“I am not a painter in the strictest sense… I am a political strategist who uses a visual language to encourage conversation, argument, change”- Lubaina Himid
Be part of this dynamic event about the future of art education in secondary schools. Join artist and educator Lubaina Himid and collaborators to explore how learning to think like artists can open up fresh ways for young people to perceive the world and their place in it.
This event series asks what ideas could be taught in schools to demonstrate the power of art and equality, and how we can better share and discuss the concern that art is as much about her-stories as his-stories.

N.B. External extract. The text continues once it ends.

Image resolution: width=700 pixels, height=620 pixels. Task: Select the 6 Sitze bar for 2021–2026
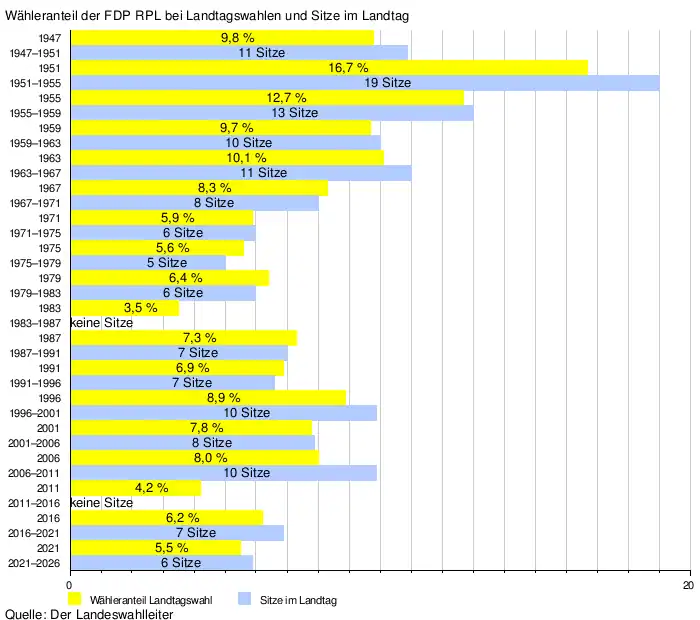(x=161, y=563)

Lubaina Himid’s career as an artist, curator and scholar has been central to rethinking the Western canon of art history and museological practices over the past 30 years. Born in Zanzibar in 1954, and moving to England shortly afterwards, her education includes a Masters in Cultural History at the Royal College of Art in London with a graduating thesis titled Young Black Artists in Britain Today, anticipating her involvement in the Black Arts Movement of the 1980s and 90s. Himid went on to organise a number of group exhibitions throughout the 1980s, including Five Black Women at the Africa Centre, London (1983), The Thin Black Line at ICA, London (1985), and Unrecorded Truths at the Elbow Room (1986), which brought to public attention her own generation of black female artists, questioning the limits of their creative visibility in the process. Her own work challenges these boundaries, as seen in her solo show Revenge, featuring consecutive paintings of black women protagonists and memorials to the horrors of the transatlantic slave trade, at Rochdale Art Gallery and the South Bank Centre, London, in 1992, which contested the pictorial narratives so frequently repeated in art history. She completed a residency at Tate St Ives between 1998 and 2000, and has participated in a number of group exhibitions including Uncomfortable Truths: The Shadow of Slave Trading on Contemporary Art at the V&A, London, in 2007, and more recently, Migrations at Tate Britain, Keywords at the International Institute of Visual Arts and Tate Liverpool (2013/14) and Burning Down the House at the Gwangju Biennale, South Korea (2014). In addition to her prolific artistic practice, she holds the position of Professor of Contemporary Art at the University of Central Lancashire, where she leads the interdisciplinary visual art research project Making Histories Visible, reflecting critically on the success and failures of the Black Arts Movement and participating in numerous conferences on art of the diasporas. Revisiting her earlier work, she staged Thin Black Lines in 2011 at Tate Britain with curator Paul Goodwin, and has produced a series of research documentaries including Open Sesame (2005) and The Point of Collection (2007), in collaboration with Tate Liverpool.